Separately, the real estate driven horror show at New York Community Bancorp continues to rumble on. Having already dropped by half since the end of January, the bank’s share price stumbled lower yet again this week, and Deutsche Bank’s analysts noted this was one reason for US government bonds to gain in price early on Wednesday — a classic hunt-for-safety move. The early equity and bond shifts later unravelled, but it is a sign that wider markets are growing a little spooked.
Broker Liquidnet said it has seen a surge in trading volumes in real estate investment trusts, and also in property-related debt — not just in the speculative part of the market, but also at the more conservative end of the spectrum that is “not used to seeing such volatility”.
At the start of last year, it added, real estate related flows accounted for a single-digit percentage slice of its overall trading, which is focused on illiquid assets. That has now swept up to around 16 per cent of a total that is also growing fast. Not all of this is distressed, but some of the debt is trading at prices as low as 30 cents on the dollar.
For bargain hunters, the distress is a bonus. Blackstone, for instance, ploughed an unusually large 55 per cent of its property investments in to Europe and the UK last year. But the big danger for real estate now is that good news is bad news. Many investors have hoped or assumed that a recession will hit and central bankers will ride to the rescue of leveraged real estate institutions by slashing rates before the borrowers have to roll over debt. But central bankers have spent the opening weeks of this year pushing back at the notion they are in a hurry to cut. It is even worth taking seriously the possibility, however slim, that inflation roars back up and they are forced to raise rates again in response.
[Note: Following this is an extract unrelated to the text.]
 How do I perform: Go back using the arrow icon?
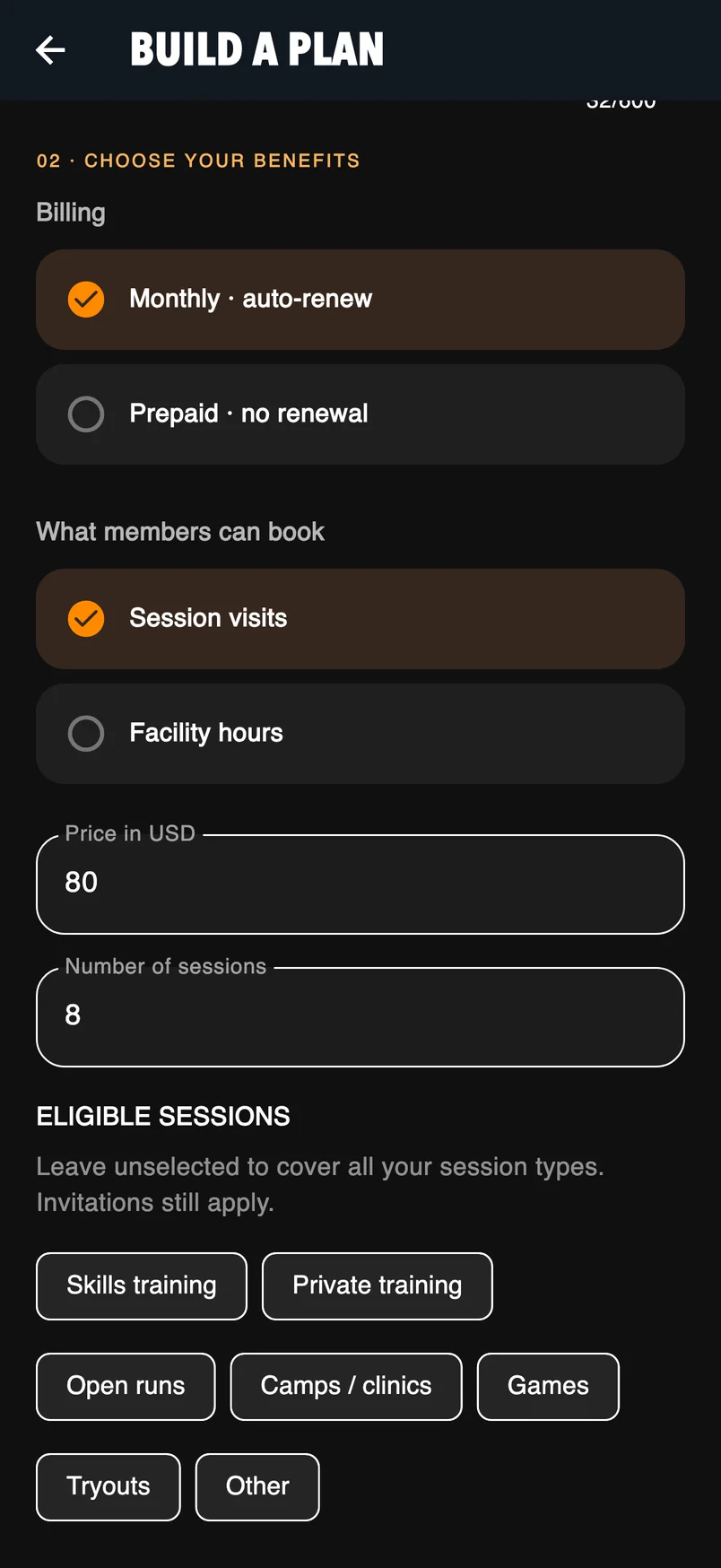click(x=50, y=50)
“We worry that . . . the recent good news on (diss) inflation may not last, and market expectations could quickly shift from a soft landing scenario to a ‘no landing’ outlook,” said Tiffany Wilding, an economist at bond investment house Pimco in a note this week. Wilding says she still expects the Fed to cut rates by 0.75 percentage points this year. But she acknowledges that policymakers are already nervous enough about persistent inflation and upbeat economic data to guide the market away from anticipating a cut in rates in March.
She also has a slightly ominous warning: “We note that stress in the regional banking sector has resurfaced. While we don’t believe these issues are likely to become systemic, they do emphasise how high rates can create an environment of increased financial stability risks . . . ”
The first rule of financial market accidents is that they never happen where you expect. Otherwise, they would not be accidents. And everyone has “real estate” at the top of their lists of potential accidents. But the constant reminders of stress, from the US, China, Nordics and continental Europe, are starting to put investors on edge.